The showbiz world was rocked when the news broke that the 90210 and Netflix Riverdale actor had died following a stroke at the age of 52.

Luke, who was born on October 11, 1966, died on March 4, 2019, and left behind his two children, Jungle Boy and Sophie Perry – who he left all of his wealth to.

He was most famous for playing Dylan McKay in 90210 and Fred Andrews in teen drama Riverdale.

The American actor lived a successful life surrounded by his loved ones with regular acting jobs coming in. But his Hollywood career wasn't all smooth-sailing...

His death

Luke Perry died at the age of 52 after suffering a stroke

Luke tragically died at 12.44pm on March 4, 2019 at 52 years of age – leaving behind two children.

According to the death certificate, his cause of death was an "ischemic cerebrovascular accident".

A week before his death, the actor suffered a stroke on February 27, 2019, in his Los Angeles home.

According to the publication New Idea, in the 911 call, a woman could be heard asking the operator to tell the ambulance to "hurry".

The paramedics arrived around 9.40am before taking him to the local hospital where he remained for five days under observation.

US Weekly reported at the time that his family had to make the heartbreaking decision to take him off life-support.

"He never regained consciousness. Things were so dire that they put him under heavy sedation. He was gone, basically, by the time he got to the hospital," a source told People Magazine.

Luke was buried on March 11, 2019, in Dickson, Tennessee.

His family asked that instead of flowers, donations be made to charities.

Following his death, his rep released the following statement: "He was surrounded by his children Jack and Sophie, fiancée Wendy Madison Bauer, ex-wife Minnie Sharp, mother Ann Bennett, step-father Steve Bennett, brother Tom Perry, sister Amy Coder and other close family and friends.

"The family appreciates the outpouring of support and prayers that have been extended to Luke from around the world, and respectfully request privacy in this time of great mourning. No further details will be released at this time."

Hundreds of rejections

Luke was rejected 216 times before he landed his role on 90210

The star arrived in Hollywood back in 1984 but it wasn't as easy as he thought it would be to get into the acting world.

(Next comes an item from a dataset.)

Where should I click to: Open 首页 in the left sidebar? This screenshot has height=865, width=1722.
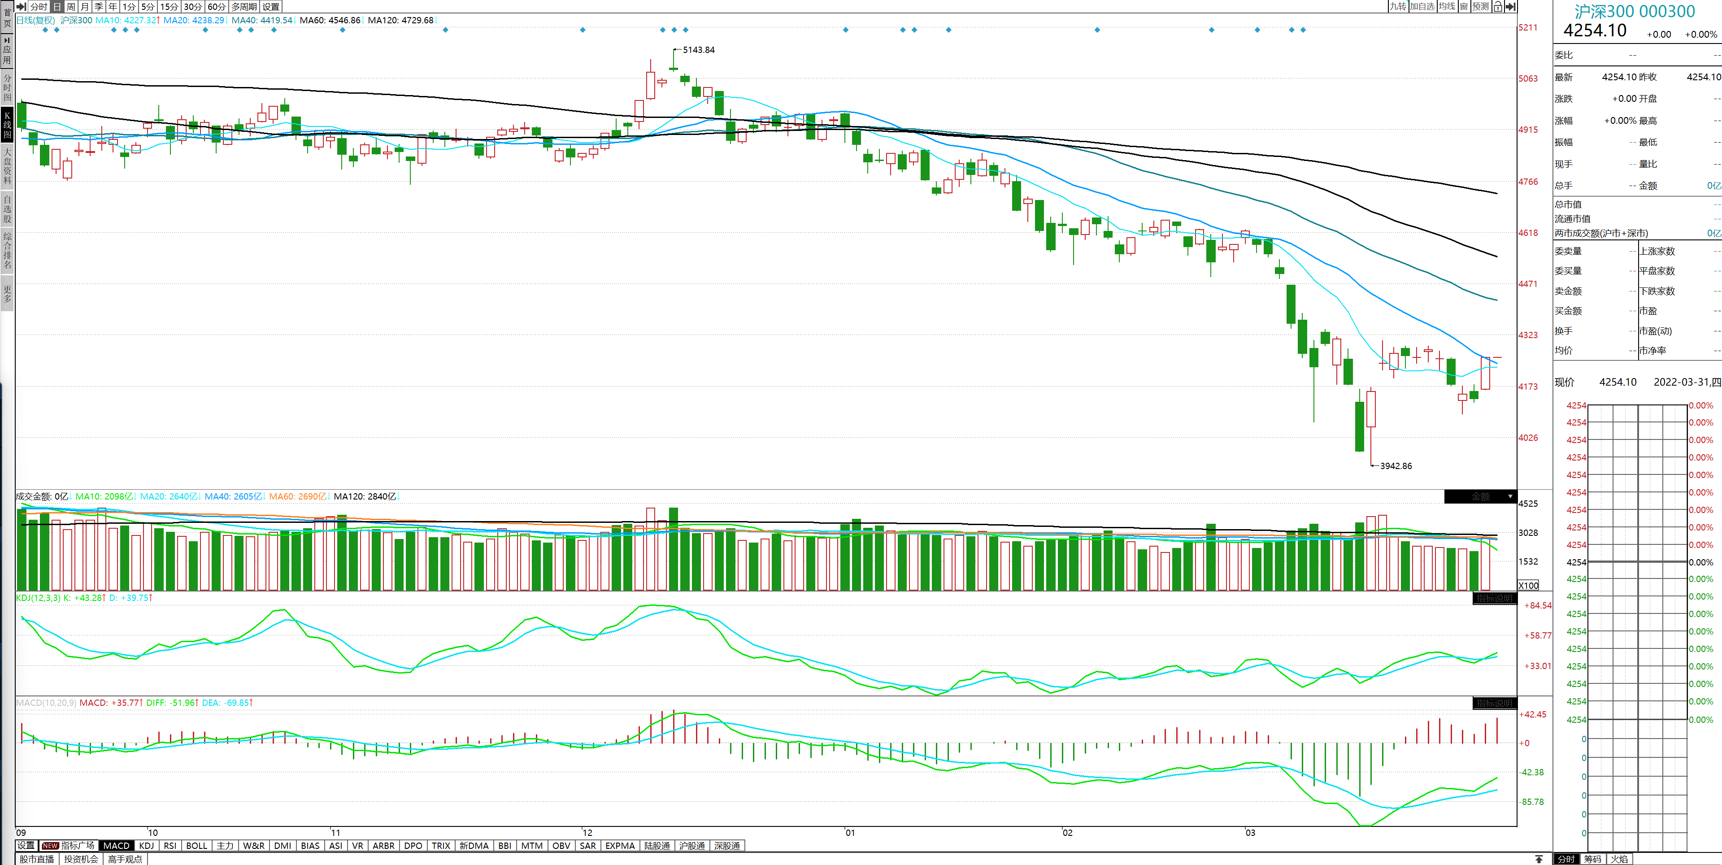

At the time, to tide him over, like many struggling actors and actresses, he worked a number of odd-jobs from polishing shoes to paving Asphalt.

He used the money from his odd jobs to pay for his acting classes.

In a period of three years, Luke previously said he counted how many times he was rejected for acting jobs.

The star said he was rejected 216 times before he got his first break.

His first break was in 1987 when he landed the role of Ned Bates in the daytime TV drama Loving, which led to him moving to New York and then landing a role on the soap opera Another World.

It was a year later that Luke got his big break in 90210.

And his glittering career continued after that, seeing him then go on to land the role of Fred Andrews in Riverdale in 2017.

But it was a recurring role that was cut short due to. his untimely death.

His fear of dying young

Luke had a fear of dying young

Tragically, Luke had a fear of dying young and even confessed it in an interview once.

While appearing on the US show Today, Luke opened up on how he hated being compared to actor James Dean because unlike the tragic actor who died aged 24, he hoped to work into his fifties.

Back in 1992 at the height of his 90210 heartthrob fame, the then 25-year-old shared the comparisons to Dean, who died in a car crash, had unsettled him.

He said on the show: "James Dean died in a car crash aged 24, I think in a way if they make the association strong enough, I'll have to pay for the fact he checked out early. And I don't want to, you know.

"I hope to still be working when I'm 30, and 40, and 50, and for however long I want to.

"I think that when I can no longer maintain that James Dean fantasy for them, they'll look to get it from someone else and I'll be gone."